* **Work instructions**
Among the entries below, please repeat exactly and only the lines from the line containing "Una iniciativa de" to the line containing "Alfredo Berti (47, 485)", both lines included.

* **Records**
-- Opening Marker --

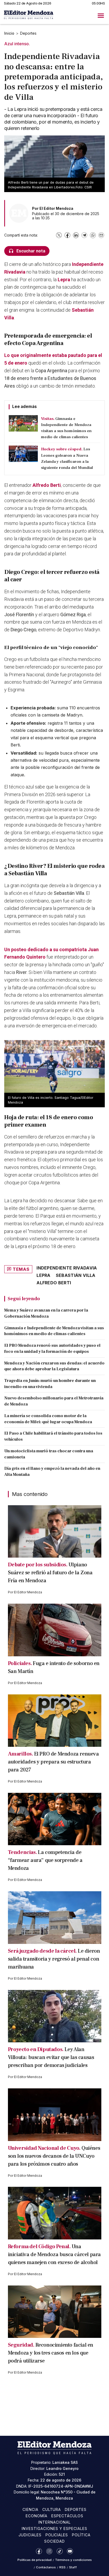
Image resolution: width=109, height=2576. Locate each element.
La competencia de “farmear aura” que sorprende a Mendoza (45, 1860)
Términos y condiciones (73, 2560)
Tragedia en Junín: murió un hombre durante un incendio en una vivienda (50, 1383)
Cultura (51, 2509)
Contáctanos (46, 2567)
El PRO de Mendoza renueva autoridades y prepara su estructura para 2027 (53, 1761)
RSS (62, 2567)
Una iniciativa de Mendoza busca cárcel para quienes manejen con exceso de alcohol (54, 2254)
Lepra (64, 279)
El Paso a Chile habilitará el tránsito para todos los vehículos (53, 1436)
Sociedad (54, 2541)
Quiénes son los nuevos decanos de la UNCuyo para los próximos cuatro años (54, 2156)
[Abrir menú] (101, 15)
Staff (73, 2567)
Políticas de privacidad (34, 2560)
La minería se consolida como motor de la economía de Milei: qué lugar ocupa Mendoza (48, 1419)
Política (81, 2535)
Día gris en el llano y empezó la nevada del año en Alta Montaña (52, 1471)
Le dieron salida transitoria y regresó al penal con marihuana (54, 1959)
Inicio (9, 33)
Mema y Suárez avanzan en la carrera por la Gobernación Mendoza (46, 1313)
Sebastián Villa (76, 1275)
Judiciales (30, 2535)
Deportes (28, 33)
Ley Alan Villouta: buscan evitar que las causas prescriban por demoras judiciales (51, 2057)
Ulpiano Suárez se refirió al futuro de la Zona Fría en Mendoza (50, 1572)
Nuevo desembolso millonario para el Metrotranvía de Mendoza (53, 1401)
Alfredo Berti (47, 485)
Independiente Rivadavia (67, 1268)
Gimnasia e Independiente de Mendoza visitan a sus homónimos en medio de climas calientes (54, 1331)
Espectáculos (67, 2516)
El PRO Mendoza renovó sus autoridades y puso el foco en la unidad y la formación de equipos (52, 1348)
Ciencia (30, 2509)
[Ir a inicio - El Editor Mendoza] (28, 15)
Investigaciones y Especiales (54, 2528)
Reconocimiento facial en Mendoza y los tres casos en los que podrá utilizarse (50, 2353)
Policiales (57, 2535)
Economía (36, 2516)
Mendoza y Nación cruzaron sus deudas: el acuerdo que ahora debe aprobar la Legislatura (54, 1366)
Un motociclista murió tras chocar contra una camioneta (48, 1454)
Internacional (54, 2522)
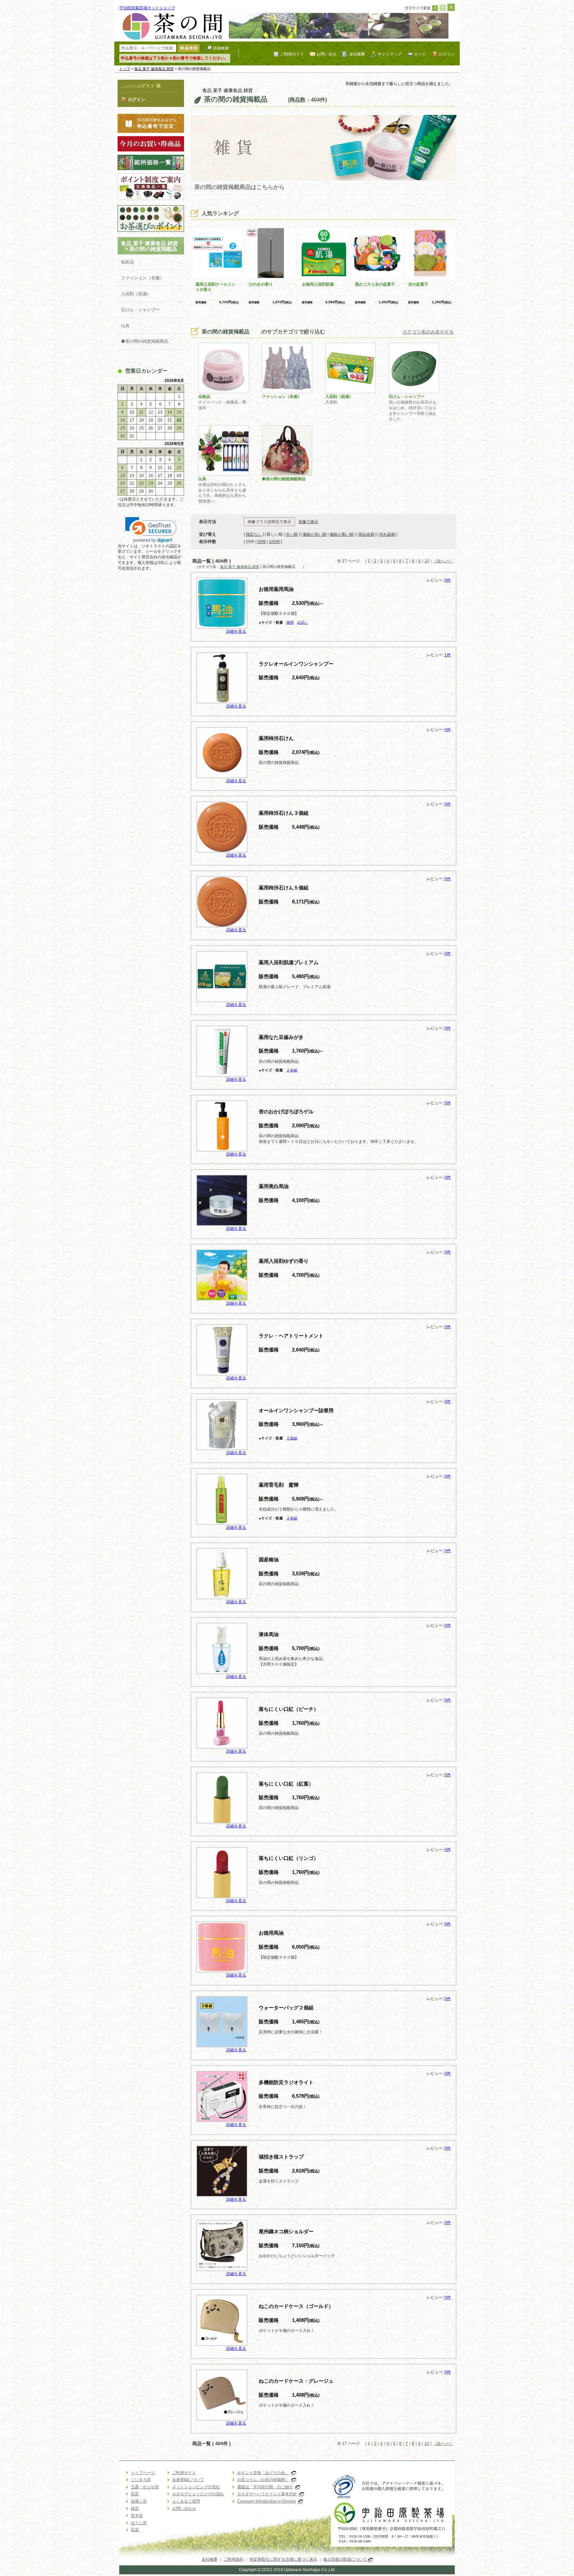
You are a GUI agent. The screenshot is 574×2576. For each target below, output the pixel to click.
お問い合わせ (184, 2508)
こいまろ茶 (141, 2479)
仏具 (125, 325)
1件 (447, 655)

-- Closing Marker --

* **Your response**
Una iniciativa de Mendoza busca cárcel para quienes manejen con exceso de alcohol (54, 2254)
Lepra (64, 279)
El Paso a Chile habilitará el tránsito para todos los vehículos (53, 1436)
Sociedad (54, 2541)
Quiénes son los nuevos decanos de la UNCuyo para los próximos cuatro años (54, 2156)
[Abrir menú] (101, 15)
Staff (73, 2567)
Políticas de privacidad (34, 2560)
La minería se consolida como motor de la economía de Milei: qué lugar ocupa Mendoza (48, 1419)
Política (81, 2535)
Día gris en el llano y empezó la nevada del año en Alta Montaña (52, 1471)
Le dieron salida transitoria y regresó al penal con marihuana (54, 1959)
Inicio (9, 33)
Mema y Suárez avanzan en la carrera por la Gobernación Mendoza (46, 1313)
Sebastián Villa (76, 1275)
Judiciales (30, 2535)
Deportes (28, 33)
Ley Alan Villouta: buscan evitar que las causas prescriban por demoras judiciales (51, 2057)
Ulpiano Suárez se refirió al futuro de la Zona Fría en Mendoza (50, 1572)
Nuevo desembolso millonario para el Metrotranvía de Mendoza (53, 1401)
Alfredo Berti (47, 485)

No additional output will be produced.